======== PROVIDED RECORDS
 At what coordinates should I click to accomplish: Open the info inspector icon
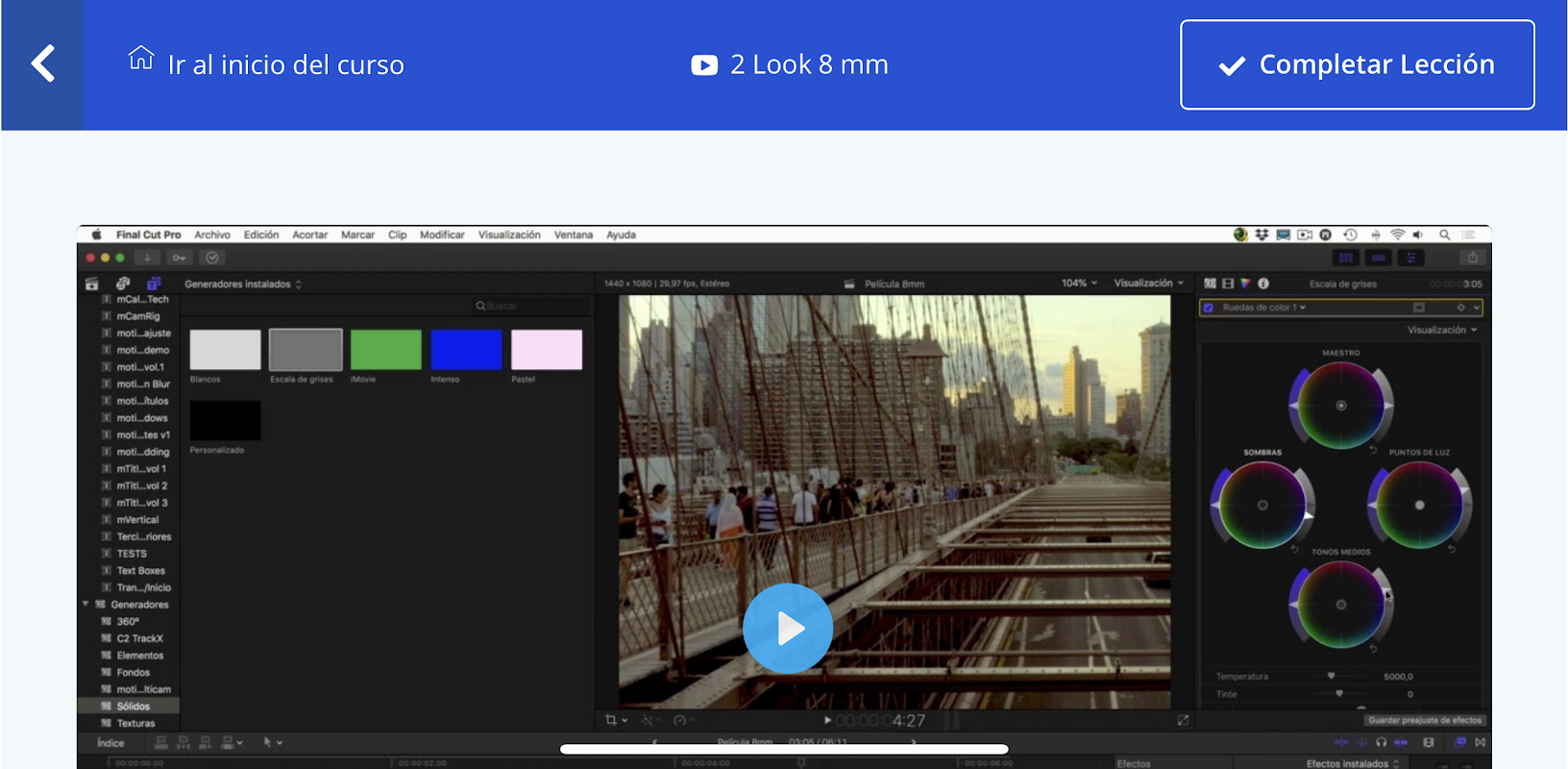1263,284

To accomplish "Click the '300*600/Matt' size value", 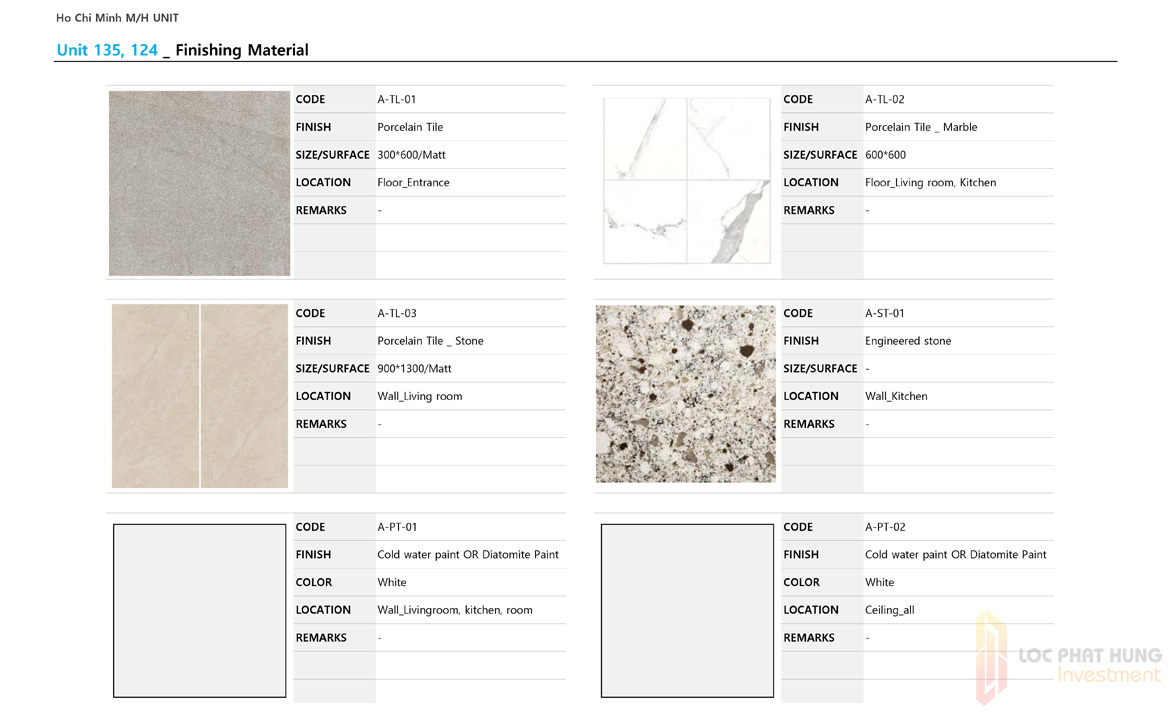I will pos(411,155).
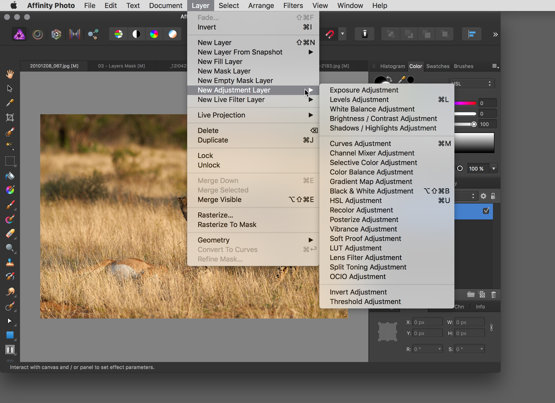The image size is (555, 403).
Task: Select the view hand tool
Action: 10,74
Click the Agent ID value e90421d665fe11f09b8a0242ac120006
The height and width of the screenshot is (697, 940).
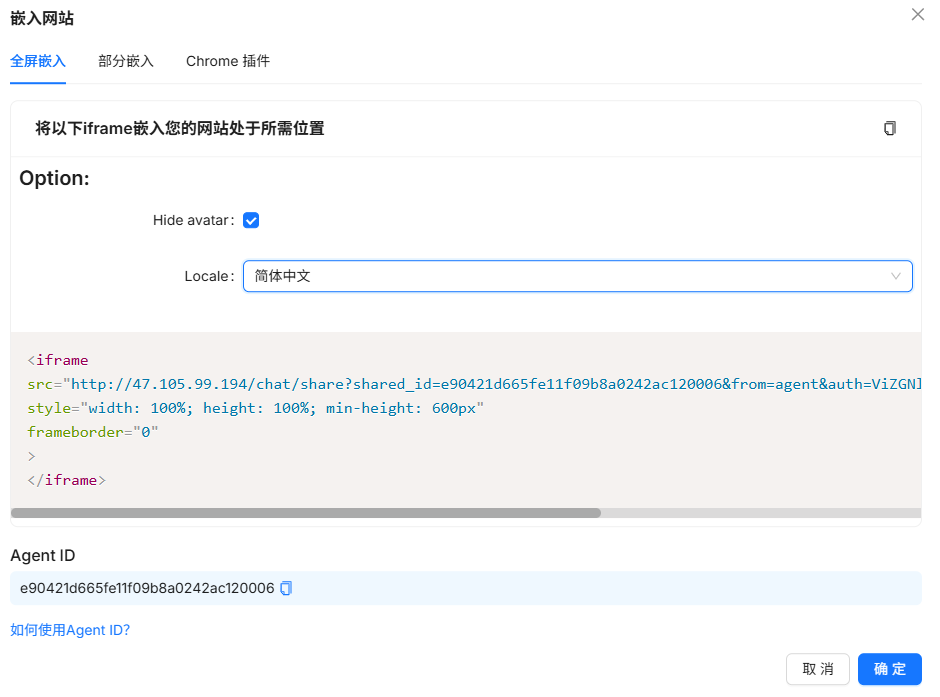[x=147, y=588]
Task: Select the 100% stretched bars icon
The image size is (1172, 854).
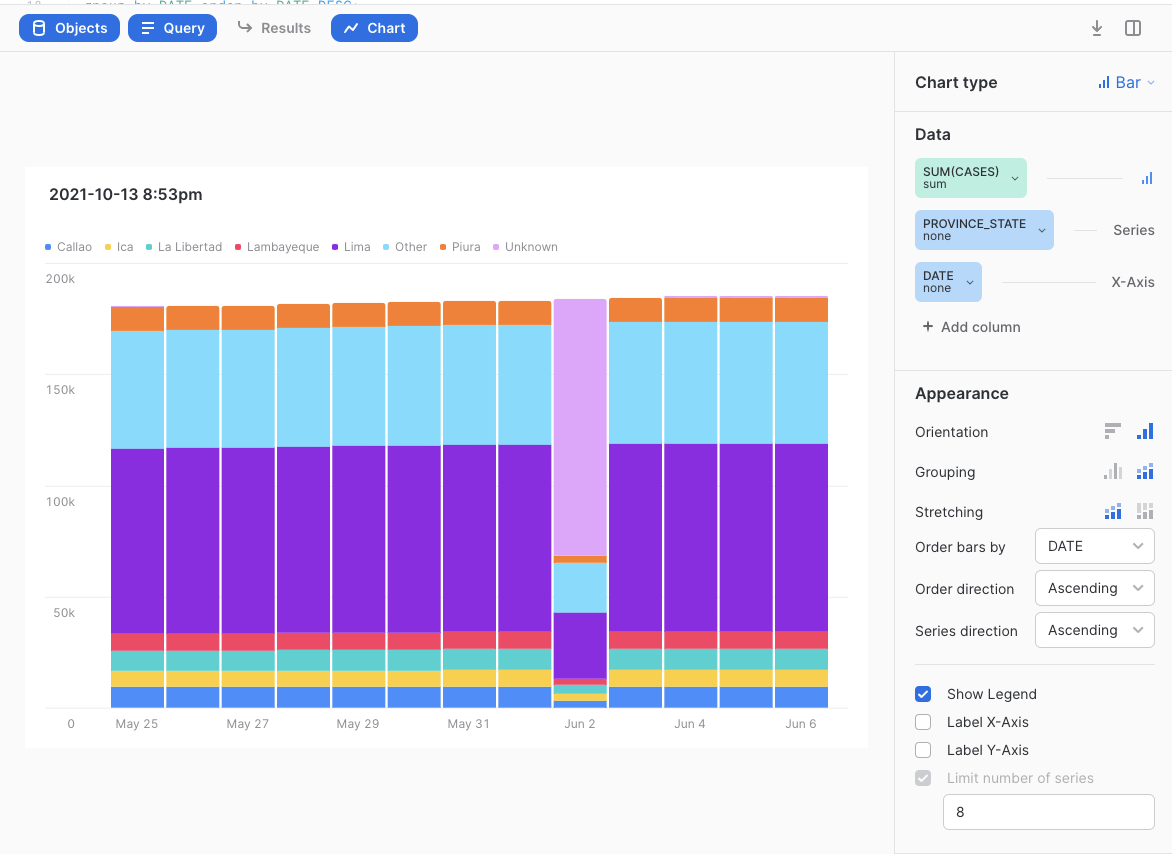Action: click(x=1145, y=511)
================
WHAT THIS TASK INVOLVES:
Write out exactly, please, the lines that start at the one containing "Click the Agent" and run through the final line of the entries, both included, leaving pictures out.

ANSWER TO THIS PROBLEM:
Click the Agent ID value e90421d665fe11f09b8a0242ac120006
The height and width of the screenshot is (697, 940).
[x=147, y=588]
Task: Select the 100% stretched bars icon
The image size is (1172, 854).
Action: click(x=1145, y=511)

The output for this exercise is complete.